坚持重拳打击,着力强化“不敢骗”的震慑。省医保局强化日常监管,实现监督检查全覆盖。综合运用经办稽核、日常巡查、专项检查、重点检查等方式,每年实现两轮全覆盖监督检查。同时,突出重点开展省级飞行检查,先后开展16批省级飞行检查,共检查定点医疗机构108家,追回医保基金4.8亿元。对飞行检查、投诉举报、自查自纠发现查实的问题建立市县存量问题整改台账,开展存量问题清零专项行动,全方位压实责任。对国家医保局先后交办我省的26批223例举报线索,省医保局逐一建立台账、限时办结,做到件件有着落,事事有回音。
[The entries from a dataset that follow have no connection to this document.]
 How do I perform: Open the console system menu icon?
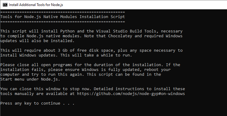pyautogui.click(x=5, y=5)
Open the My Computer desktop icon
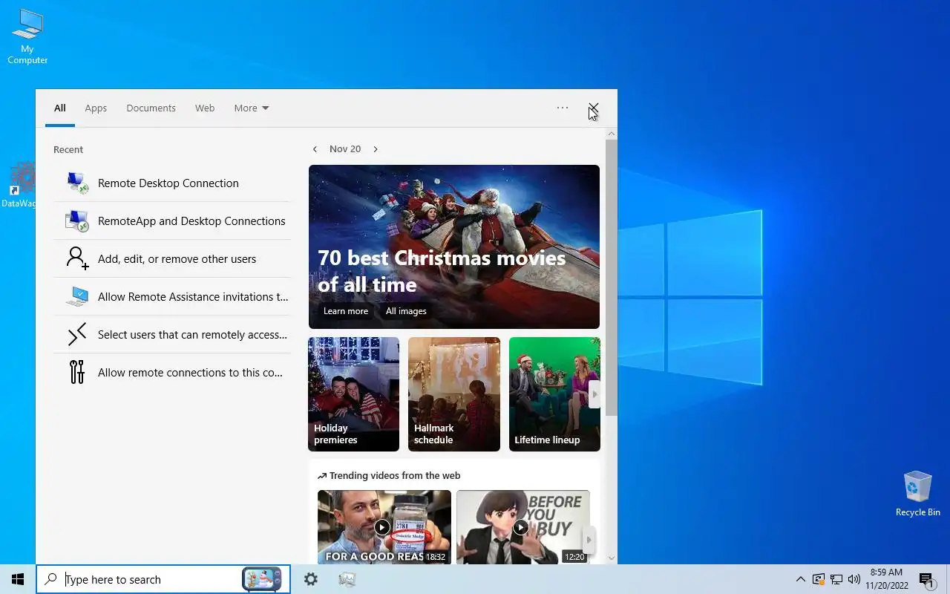The width and height of the screenshot is (950, 594). pos(27,37)
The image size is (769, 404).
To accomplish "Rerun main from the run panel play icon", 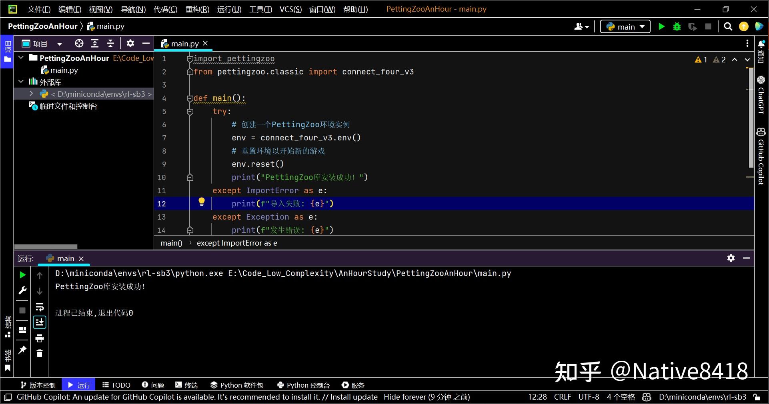I will point(23,275).
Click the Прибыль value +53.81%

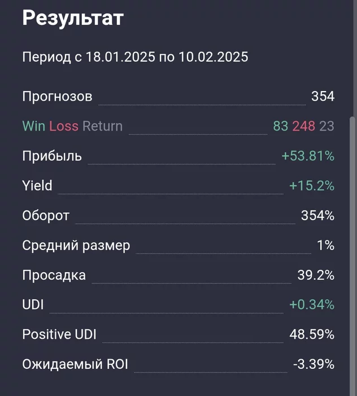(308, 156)
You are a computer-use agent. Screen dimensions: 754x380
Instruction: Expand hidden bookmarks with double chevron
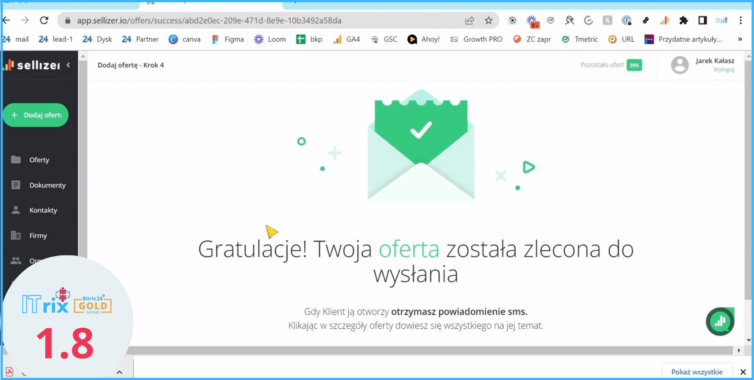(x=740, y=39)
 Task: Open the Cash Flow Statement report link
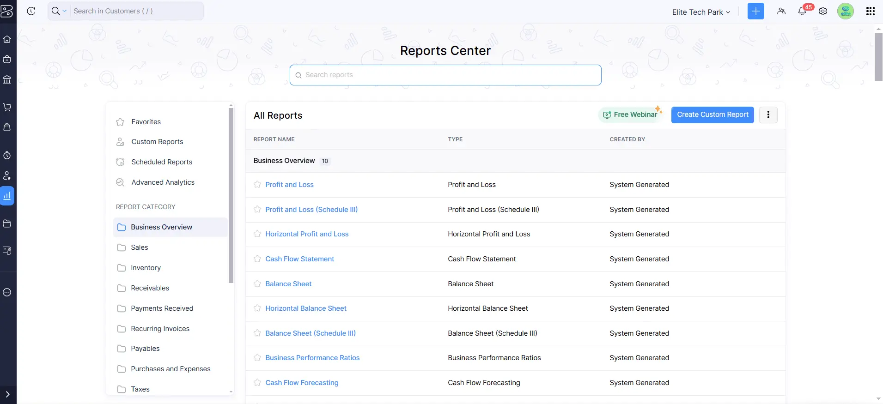pyautogui.click(x=299, y=259)
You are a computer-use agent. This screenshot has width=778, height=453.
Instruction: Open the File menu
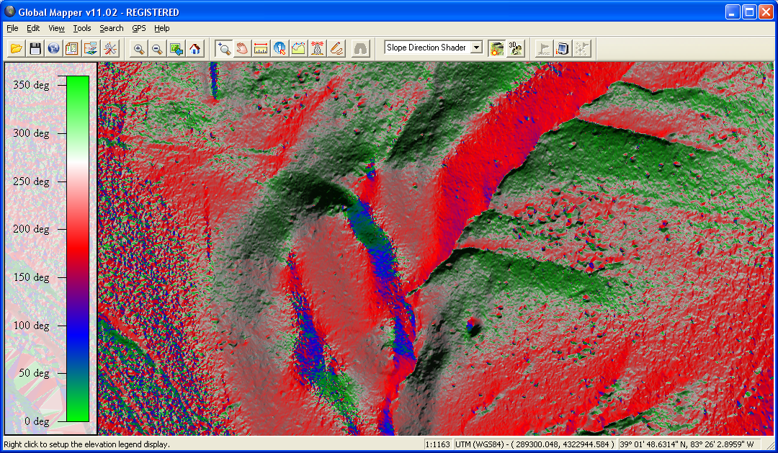12,28
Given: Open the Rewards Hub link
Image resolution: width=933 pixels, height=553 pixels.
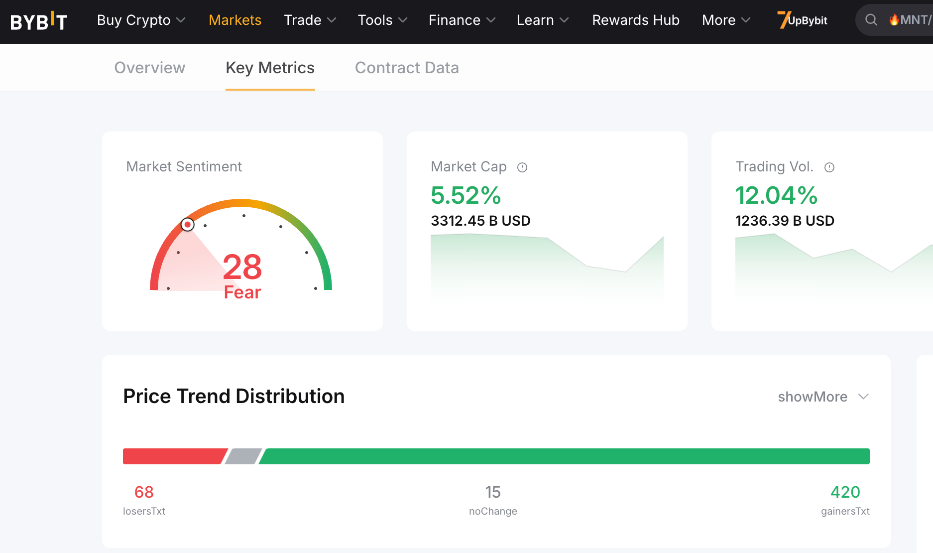Looking at the screenshot, I should pyautogui.click(x=636, y=20).
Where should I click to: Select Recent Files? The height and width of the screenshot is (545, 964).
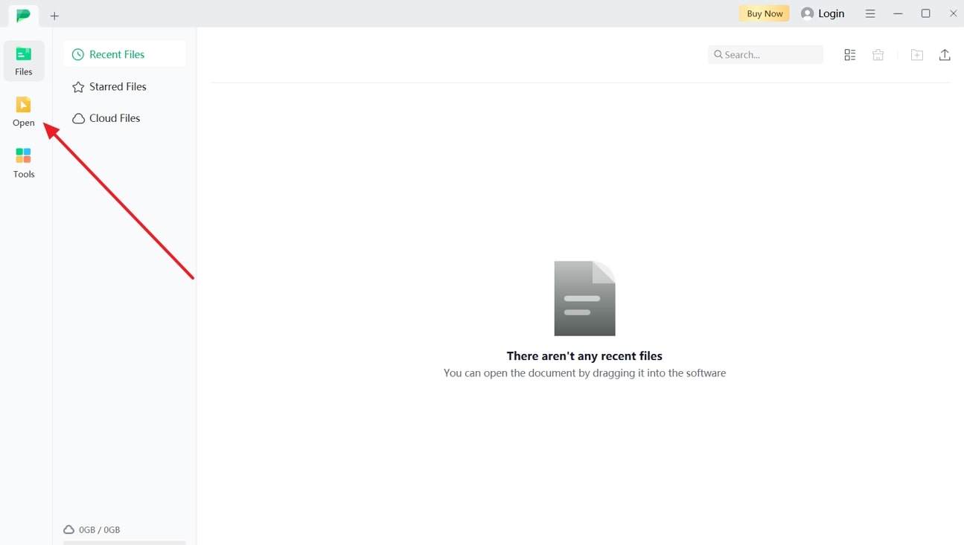tap(116, 54)
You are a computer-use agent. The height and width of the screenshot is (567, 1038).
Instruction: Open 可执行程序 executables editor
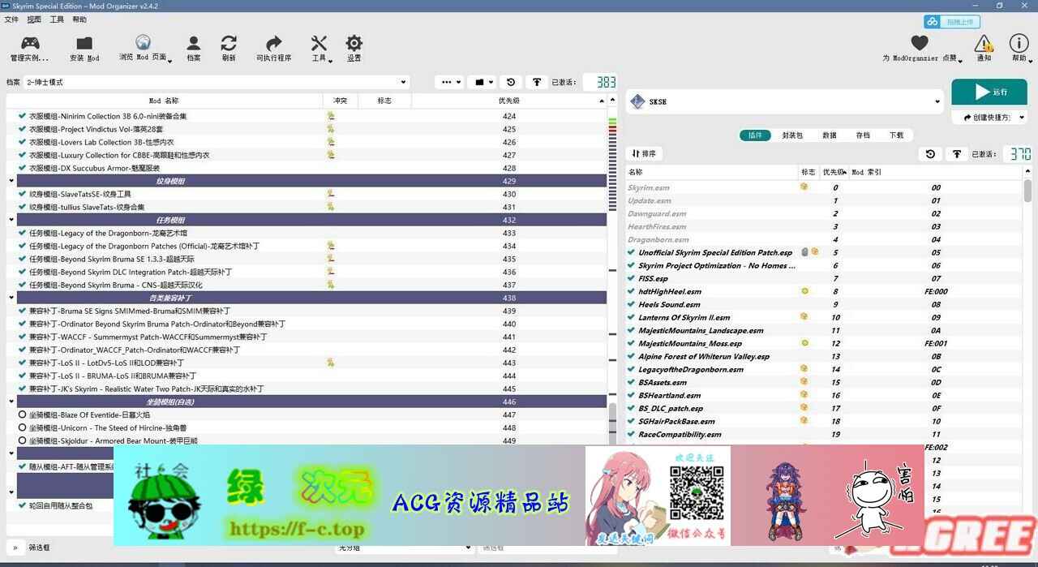tap(273, 44)
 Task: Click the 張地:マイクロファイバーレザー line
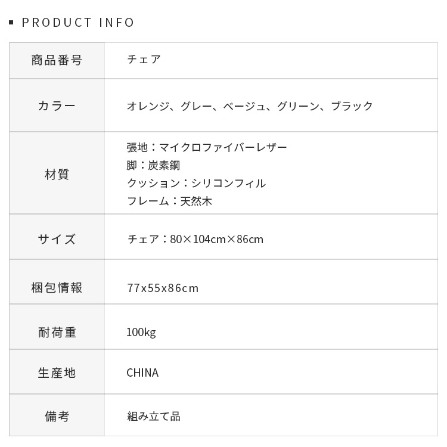tap(207, 147)
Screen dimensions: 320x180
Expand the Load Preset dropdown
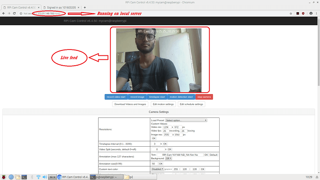186,120
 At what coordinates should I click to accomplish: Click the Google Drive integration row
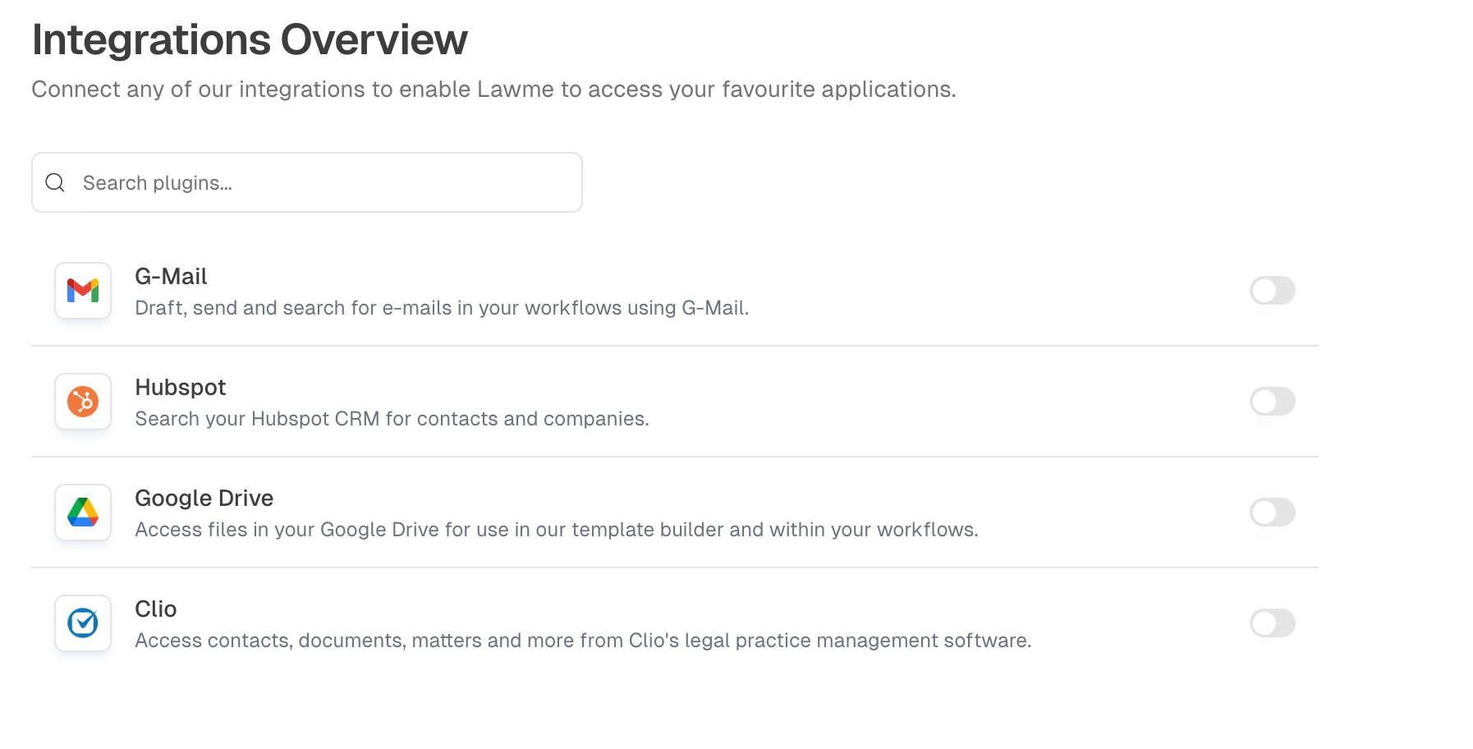click(x=575, y=512)
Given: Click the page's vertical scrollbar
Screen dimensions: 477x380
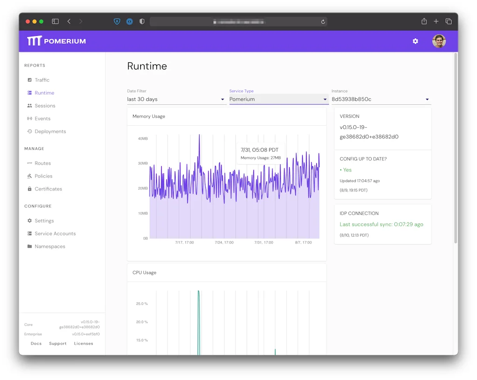Looking at the screenshot, I should pyautogui.click(x=455, y=149).
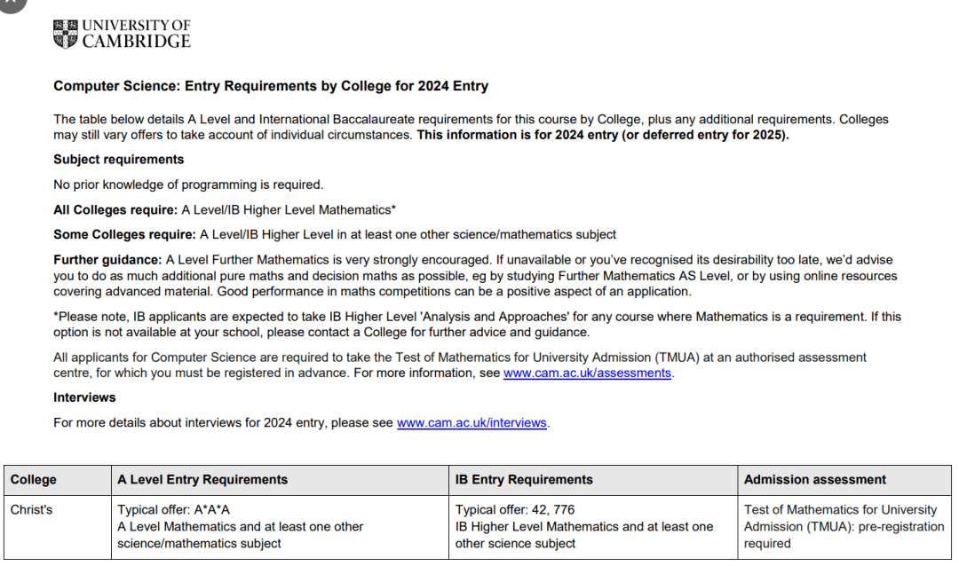The image size is (959, 566).
Task: Click the Typical offer 42, 776 text
Action: [515, 510]
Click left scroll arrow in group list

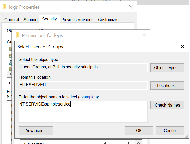(x=10, y=74)
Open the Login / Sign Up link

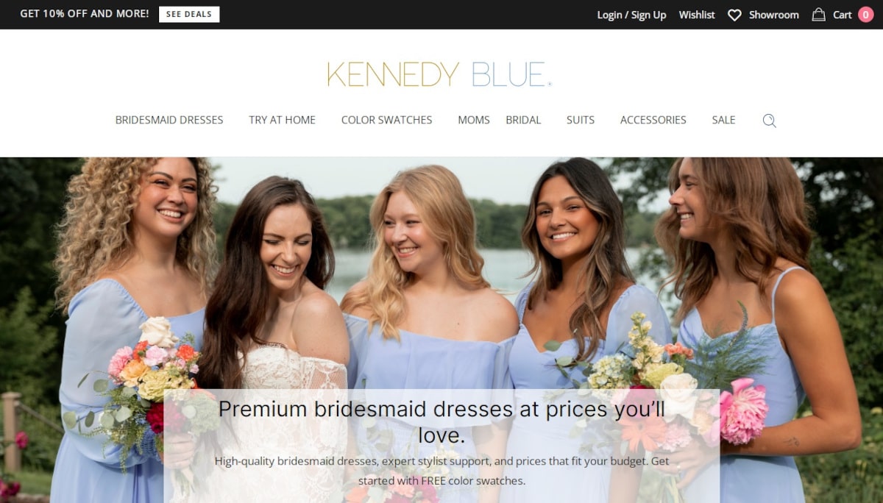[631, 15]
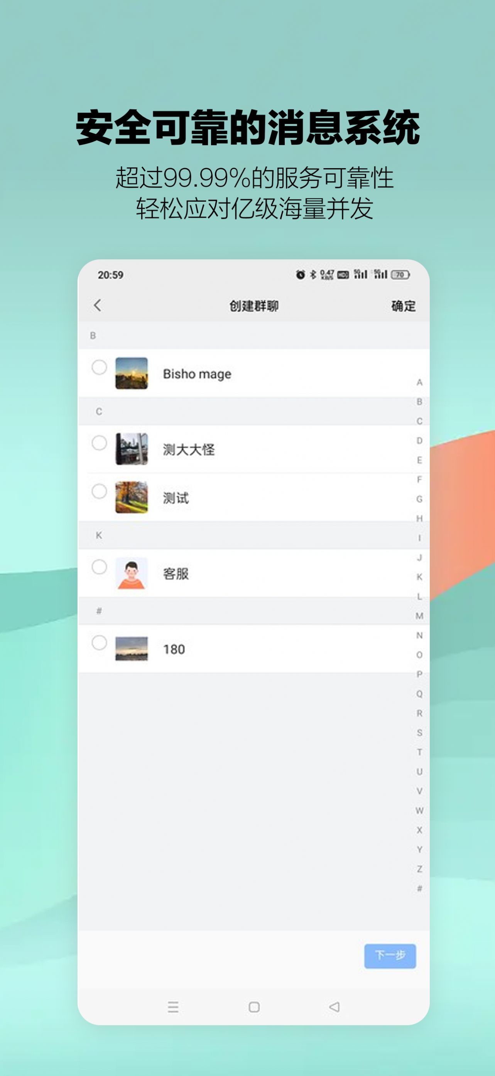Select the 测试 contact radio button
This screenshot has width=495, height=1076.
point(99,491)
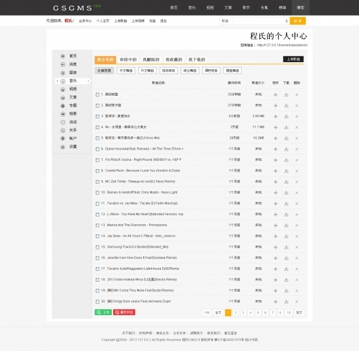The image size is (359, 351).
Task: Go to page 2 in pagination
Action: tap(236, 312)
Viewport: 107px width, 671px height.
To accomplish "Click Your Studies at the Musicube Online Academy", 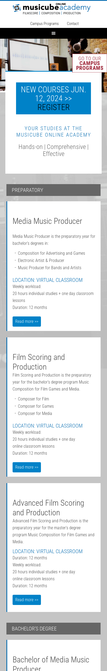I will (54, 132).
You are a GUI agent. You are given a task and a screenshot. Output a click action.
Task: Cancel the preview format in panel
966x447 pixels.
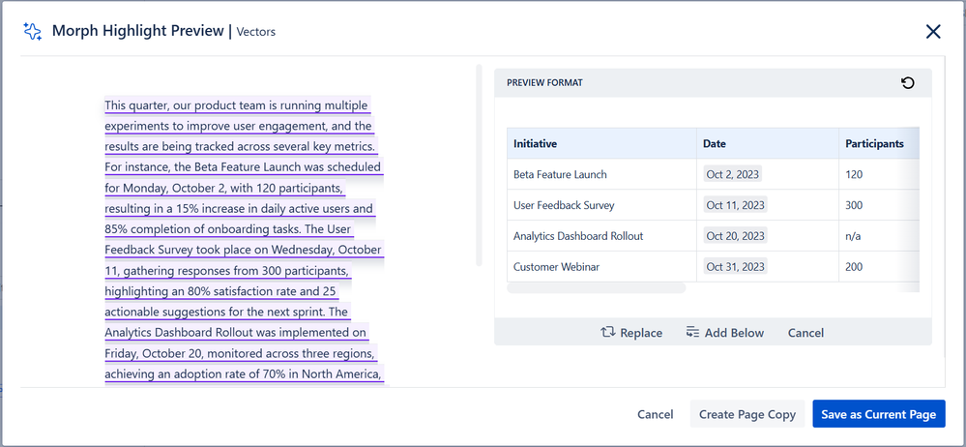(x=805, y=333)
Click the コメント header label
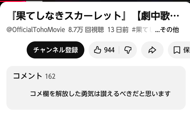The width and height of the screenshot is (190, 118). (x=27, y=76)
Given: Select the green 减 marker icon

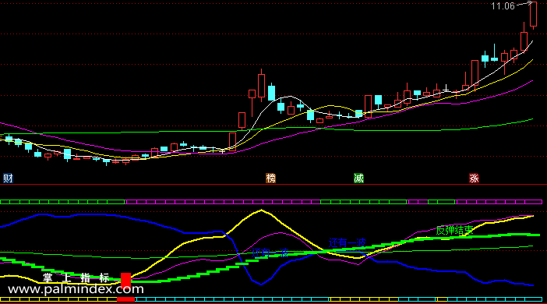Looking at the screenshot, I should tap(358, 179).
坚持制度引领,加快构建“不能骗”的机制。突出制度建设,省医保局会同有关部门先后研究出台了医疗保障行政执法规程、信用管理、举报奖励等14个医保基金监管规范性文件。突出部门协同,在全国率先建立医保基金监管工作联席会议制度,省医保局会同纪检、公安部门建立了行纪、行刑衔接机制。医保、公安、卫健三部门连续三年联合开展打击欺诈骗保专项整治行动。突出系统联动,针对医保基金监管专业要求高、当地查处难度大的特点,建立了省市县三级联动机制。突出医疗机构自律,把自查自纠作为打击欺诈骗保专项治理的前置环节,2021年,全省定点医药机构通过自查自纠,主动退回违规医保基金1.48亿元。突出智能监管,先后自主研发数据分析、异地就医、住院巡查、两病门诊用药等4套智能监控系统,在全国率先建立医保基金监管大数据分析制度,初步形成大数据动态监管、“互联网+基金监管”新模式。

坚持筑牢防线,不断增强“不想骗”的自觉。针对不同医疗机构之间采购同通用名同品规药品价格差距较大,且部分医疗机构存在采购高价药品多、采购低价药品少的异常情况,在全省开展规范医疗机构药品采购行为专项行动。省本级11家医疗机构采购资金节约率45.45%,全省年节约采购资金14亿多元。研究制定了定点医药机构纳入实施细则,建立了定点医药机构医疗费用指标异常增长预警提醒制度,对于11种费用指标异常增长情况分类实行推送预警、约谈提醒、挂牌督办,初步建立了定点规范纳入、疑点实时监控、违规每月交互、异常季度提醒的全过程、全链条精细化协议监管机制。此外,我省还通过广覆盖宣传、开展警示教育、鼓励社会监督,营造共护基金安全的浓厚氛围。